Evaporation is one alternative to injection. “Operators have been looking at evaporation but are reluctant to do it because conventional systems can leave salt dust in the area. This occurs when wind picks up the spray the systems produce before it evaporates and deposits the salt in and around the pond.”
Hydrozonix has a patent-pending system designed to evaporate water in large pits while controlling where the spray drifts, Patton says. “The system monitors humidity and wind direction so it can adjust flow rates through the nozzles to ensure the water evaporates above the pit,” he clarifies. “This reduces evaporation efficiency but allows evaporation to be used without depositing salt outside the pit.”
As part of a full-scale field pilot, Patton says, Hydrozonix tested the soil for salt accumulations on all four sides of the pit every week. “Based on the data from that field trial, another operator is deploying the system in Oklahoma, which has less salty produced water but higher wind speeds,” he relates. “We also are in discussions with other companies.
“We think interest in evaporation will grow as operators look for alternatives to disposal wells, but it is not a silver bullet,” Patton assesses. “Evaporation rates are higher in summer than in winter, and if an area gets a lot of rain, no evaporation will occur. Evaporation is not the most flexible tool, but it is cost-competitive with disposal wells and can be done in areas without enough completion activity to enable recycling.”
In five or 10 years, Patton predicts the industry will have the technology and legal framework needed to discharge produced water for agriculture and other applications. “We are seeing positive movements, with some people in Texas working on applications,” he reports. “Given the scarcity of water in West Texas and southeastern New Mexico, that is great news.”
Patton says becoming a generator of usable water as well as a producer of energy would bolster the industry’s already-strong environmental, safety and governance profile. “We have a fantastic story to tell, because the energy we produce is essential to peoples’ quality of life,” he says.
Liberty Oilfield Services Inc.’s 2020 ESG report captures that story well, Patton remarks. “One of the report’s most striking photos shows the boundary between the oil-dependent Dominican Republican and Haiti.
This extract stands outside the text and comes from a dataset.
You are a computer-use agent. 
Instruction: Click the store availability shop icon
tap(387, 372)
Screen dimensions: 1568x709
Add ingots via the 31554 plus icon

The Dominican side is lush and green, but the Haitian side is barren because people there have to use wood for fuel.”
For produced water discharge to be acceptable, the industry and regulators will need to address health and environmental concerns, Patton acknowledges. “Many people assume we need to know everything in water to discharge it safely,” he says. “That seems logical at first glance, but most industries–including municipal water plants–discharge under a more practical framework centered around general toxicity tests and thorough treatment processes.”
One of the challenges with the “quantify everything” approach is that no tests exist for many produced water constituents, Patton comments. “The New Mexico Produced Water Consortium is moving quickly to figure out what is in produced water and to develop tests to quantify it,” he says. “The consortium’s work should help eliminate many of the barriers to broader water reuse.”